--- Texto elegido ---
------------------------------------------------

Una mirada en la vasta nieve de los Alpes
El debut directorial de la francesa Louise Hémon se titula The Girl in the Snow, estrenada en la Quincena de Cineastas de la 78ª edición del Festival de Cannes.
Si bien la directora ya ha trabajado en diversos documentales, finalmente se adentra en el mundo de la ficción, rodeada por el imponente blanco de los Alpes franceses. Con Galatéa Bellugi en el rol protagónico, Hémon nos presenta a Aimée, una profesora que llega a un pueblo remoto para enseñar a los menos favorecidos en el año 1899. Se trata de un grupo de niñas y niños pertenecientes a una comunidad muy conservadora y cerrada, cuya resistencia al cambio termina entorpeciendo el proceso de alfabetización.
Los choques culturales entre Aimée y los pobladores no tardan en llegar, y el duro invierno alpino refuerza la tensión. El entorno se convierte en un personaje más, sembrando las bases de los elementos de género que se irán desplegando a lo largo del relato. Las creencias que llenan los vacíos donde debería haber llegado la educación son impuestas por las generaciones mayores, contra las que Aimée debe enfrentarse en el silencio blanco de las montañas. La película parece apuntar al poder de la ignorancia: cuando no se contrasta con la información, esta se expande y enraíza en las mentes susceptibles, perpetuando una cosmovisión cerrada para las generaciones venideras.

------------------------------------------------

--- Datos mostrados ---

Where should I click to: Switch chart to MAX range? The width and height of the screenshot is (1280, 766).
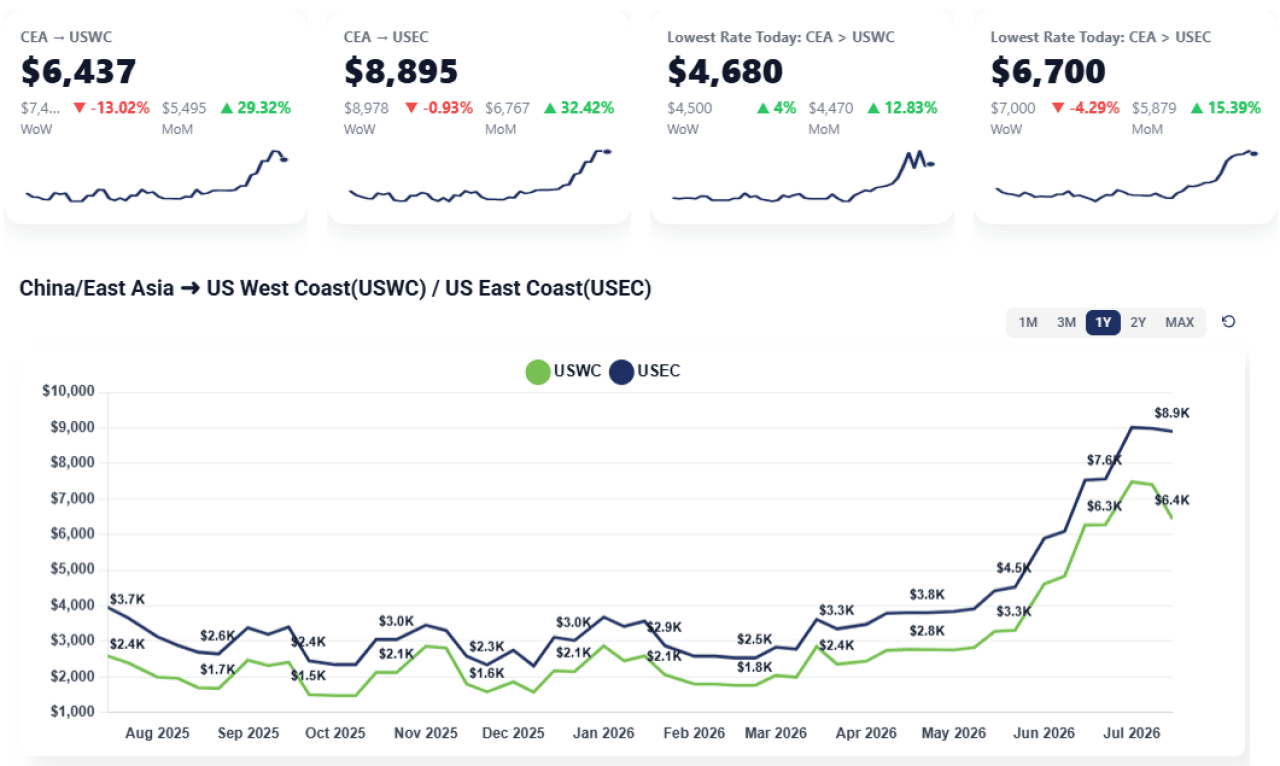click(x=1179, y=322)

------------------------------------------------

--- Qué hacer ---
1. Según la reseña de The Girl in the Snow, ¿en qué año llega Aimée al pueblo?
2. Di si cada frase coincide con la reseña de The Girl in the Snow: (a) La película se estrenó en la Quincena de Cineastas del Festival de Cannes. (b) Louise Hémon no había hecho documentales antes. (c) Galatéa Bellugi hace el papel de Aimée.
3. Sigue escribiendo la reseña de The Girl in the Snow a partir de su última frase.

--- Respuestas en orden ---
1. En 1899.

2.
(a) Sí: «estrenada en la Quincena de Cineastas de la 78ª edición del Festival de Cannes».
(b) No: «la directora ya ha trabajado en diversos documentales».
(c) Sí: «Con Galatéa Bellugi en el rol protagónico, Hémon nos presenta a Aimée».

3.
A medida que avanza la historia, Hémon nos sitúa en un terreno de suspenso. Los pasos en falso que dan los contemporáneos de Aimée, y el interés que ella suscita, evocan la figura de una femme fatale tras la misteriosa desaparición de varios chicos del pueblo, quienes se cree han sido tragados por el invierno. La búsqueda colectiva de respuestas ante un entorno tan hostil como las tormentas de nieve refleja el deseo humano de arrojar luz, una luz que jamás parece suficiente para penetrar esa oscuridad gélida.
Marine Atlan, directora de fotografía, nos transporta a una época pasada, entre nostalgia y esoterismo. Su trabajo crea imágenes de ópticas que remiten a lo antiguo, a una ilustración difusa que Aimée, como mujer culta, intenta imponer sin éxito. Es un acierto del equipo cómo ese intento se ve constantemente aplastado por su entorno. Incluso el peso de la época —ambientada en 1899, en plena transición al siglo XX— resulta abrumador. Es fácil mirar a la protagonista con ojos contemporáneos y comprender su frustración ante el rechazo que recibe la educación occidental por parte de la comunidad.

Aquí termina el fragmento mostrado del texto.